Captain John Richards Lapenotière (1770 – 19 January 1834) was a British Royal Navy officer who, as a lieutenant commanding the tiny topsail schooner HMS Pickle, observed the Battle of Trafalgar on 21 October 1805, participated in the rescue operations which followed it and then carried the dispatches of the victory and the death of Admiral Nelson to Britain.

Early life 
Born in 1770 in Ilfracombe, Devon to a Huguenot exile family that came to Britain in 1688 with William of Orange, he came from a military family: His great grandfather, Frederick La Penotiere, served in the Royal Irish Regiment in the campaigns of the Duke of Marlborough in the War of the Spanish Succession and received a bounty for his service at the Battle of Blenheim, in 1704.

Service career 
John followed his father, Frederick, into naval service, joining his father's ship unofficially, at just ten years old. At fifteen he enlisted with Nathaniel Portlock on a commercial expedition to what is now Alaska and the Canadian Pacific coast (then a bare and savage coast), where he learned the principles of seamanship in difficult climates and the handling of small ships, which was very advantageous to him, given that he spent most of his career in such craft. After a period of service as a midshipman in the Royal Navy, Lapenotière again took a leave of absence, to accompany Portlock and William Bligh on a breadfruit expedition to the South Pacific, to replace those plants lost following the Mutiny on the Bounty.

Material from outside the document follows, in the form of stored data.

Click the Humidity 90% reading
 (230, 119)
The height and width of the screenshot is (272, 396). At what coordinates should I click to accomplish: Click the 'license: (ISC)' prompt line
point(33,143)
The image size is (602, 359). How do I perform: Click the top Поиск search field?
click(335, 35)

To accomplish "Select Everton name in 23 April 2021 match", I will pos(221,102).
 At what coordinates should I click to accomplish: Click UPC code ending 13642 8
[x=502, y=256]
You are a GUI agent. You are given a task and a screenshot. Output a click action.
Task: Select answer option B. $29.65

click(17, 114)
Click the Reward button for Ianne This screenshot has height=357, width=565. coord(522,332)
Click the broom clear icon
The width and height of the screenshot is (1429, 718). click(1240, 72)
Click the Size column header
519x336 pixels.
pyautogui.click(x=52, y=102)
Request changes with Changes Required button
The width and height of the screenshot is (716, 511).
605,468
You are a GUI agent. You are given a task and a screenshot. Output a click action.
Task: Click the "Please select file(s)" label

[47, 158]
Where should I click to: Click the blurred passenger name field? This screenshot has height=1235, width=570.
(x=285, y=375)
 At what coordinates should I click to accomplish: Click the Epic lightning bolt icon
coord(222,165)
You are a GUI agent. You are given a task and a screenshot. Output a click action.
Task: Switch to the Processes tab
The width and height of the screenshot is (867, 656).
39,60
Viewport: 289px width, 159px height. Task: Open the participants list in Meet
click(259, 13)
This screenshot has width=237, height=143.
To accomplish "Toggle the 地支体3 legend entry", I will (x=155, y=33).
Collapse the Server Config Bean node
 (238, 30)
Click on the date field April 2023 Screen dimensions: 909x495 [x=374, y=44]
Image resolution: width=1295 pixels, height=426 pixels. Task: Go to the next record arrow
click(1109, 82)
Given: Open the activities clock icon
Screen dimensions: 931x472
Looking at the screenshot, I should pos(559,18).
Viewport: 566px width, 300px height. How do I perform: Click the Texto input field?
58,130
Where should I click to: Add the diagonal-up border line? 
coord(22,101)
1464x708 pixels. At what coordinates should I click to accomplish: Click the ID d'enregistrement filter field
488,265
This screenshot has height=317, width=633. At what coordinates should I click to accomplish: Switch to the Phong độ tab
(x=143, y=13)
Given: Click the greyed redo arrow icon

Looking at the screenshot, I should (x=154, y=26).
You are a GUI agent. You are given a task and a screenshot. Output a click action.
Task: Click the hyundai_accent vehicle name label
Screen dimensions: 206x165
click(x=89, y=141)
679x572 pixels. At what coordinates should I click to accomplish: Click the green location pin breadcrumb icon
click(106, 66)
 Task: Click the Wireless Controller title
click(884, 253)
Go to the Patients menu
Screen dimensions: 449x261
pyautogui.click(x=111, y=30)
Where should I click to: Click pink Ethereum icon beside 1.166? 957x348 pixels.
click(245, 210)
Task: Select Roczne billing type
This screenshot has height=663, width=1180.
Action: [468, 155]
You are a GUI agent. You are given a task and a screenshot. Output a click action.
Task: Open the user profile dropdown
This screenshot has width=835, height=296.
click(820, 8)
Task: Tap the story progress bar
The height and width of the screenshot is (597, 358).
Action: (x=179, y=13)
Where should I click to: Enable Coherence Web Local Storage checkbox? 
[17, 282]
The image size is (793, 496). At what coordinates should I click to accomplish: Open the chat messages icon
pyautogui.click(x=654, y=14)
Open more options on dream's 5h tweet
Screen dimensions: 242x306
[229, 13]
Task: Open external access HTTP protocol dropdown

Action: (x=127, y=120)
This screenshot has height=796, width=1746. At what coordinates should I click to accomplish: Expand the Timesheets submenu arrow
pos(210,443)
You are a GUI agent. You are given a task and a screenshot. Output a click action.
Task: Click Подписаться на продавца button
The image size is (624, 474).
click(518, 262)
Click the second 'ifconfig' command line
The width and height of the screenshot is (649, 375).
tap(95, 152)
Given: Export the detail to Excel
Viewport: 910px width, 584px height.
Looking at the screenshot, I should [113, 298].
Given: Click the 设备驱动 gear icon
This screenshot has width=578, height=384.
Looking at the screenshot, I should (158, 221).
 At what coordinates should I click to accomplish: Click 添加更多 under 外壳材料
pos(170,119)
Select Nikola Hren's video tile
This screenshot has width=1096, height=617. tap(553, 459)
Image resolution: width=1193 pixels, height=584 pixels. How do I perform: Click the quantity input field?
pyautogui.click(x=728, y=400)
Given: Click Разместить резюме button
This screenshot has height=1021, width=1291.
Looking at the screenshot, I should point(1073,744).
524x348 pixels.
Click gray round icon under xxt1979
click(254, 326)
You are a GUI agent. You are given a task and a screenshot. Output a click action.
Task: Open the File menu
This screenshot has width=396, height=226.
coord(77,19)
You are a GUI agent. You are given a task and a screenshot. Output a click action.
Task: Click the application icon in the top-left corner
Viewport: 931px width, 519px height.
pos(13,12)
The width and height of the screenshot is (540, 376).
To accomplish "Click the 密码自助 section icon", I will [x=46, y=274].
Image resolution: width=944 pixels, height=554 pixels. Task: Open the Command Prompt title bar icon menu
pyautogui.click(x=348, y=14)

Returning in time for service in the French Revolutionary War, Lapenotière travelled to the West Indies in the fleet under John Jervis in HMS Margarita, being briefly appointed lieutenant into HMS Boyne before his superior knowledge of seamanship earned him a temporary independent command in the schooner HMS Berbice. In 1796 he was transferred into the frigate HMS Resource and from there into four other ships, each of them without event or action. By 1800, he had yet to spend a full year in any ship but was given the small cutter Joseph, as a reward for his patience. In Joseph he distinguished himself in small boat actions on the French coast prior to the Peace of Amiens. At the peace he found himself on the beach for the first long stretch of time since 1779. During this period ashore, he married Lucia Shean, with whom he had three daughters.

His efforts had not gone unnoticed, however and in 1802 he was given the 10 gun schooner HMS Pickle, in which he again cruised the French coast. He earned accolades in 1804 for saving the crew of the ship of the line HMS Magnificent, which was wrecked off Ushant. He was widowed during this period but soon remarried to Mary Anne Graves and had a further seven children, two of whom later became naval officers themselves. He was subsequently attached to Nelson's fleet blockading Cadiz, helping to feed the fleet by capturing Spanish and Portuguese livestock and grain transports.

Battle of Trafalgar 
Pickle was much too small to serve an active role in the Battle of Trafalgar, which culminated the campaign on 21 October 1805 but her assistance was invaluable during the difficult and dangerous task which arose during the ensuing storm. Lapenotière's ship was engaged in rescuing survivors from the water, taking men off sinking ships over the next week and even towing damaged hulks in an effort to rescue them from the waves. On 26 October, Admiral Collingwood sent Pickle to Britain with the dispatches telling of the great victory. This was a signal honour for any junior officer, since it almost guaranteed promotion and fame and some of the other junior officers later expressed anger at the seeming preferment of Lapenotière.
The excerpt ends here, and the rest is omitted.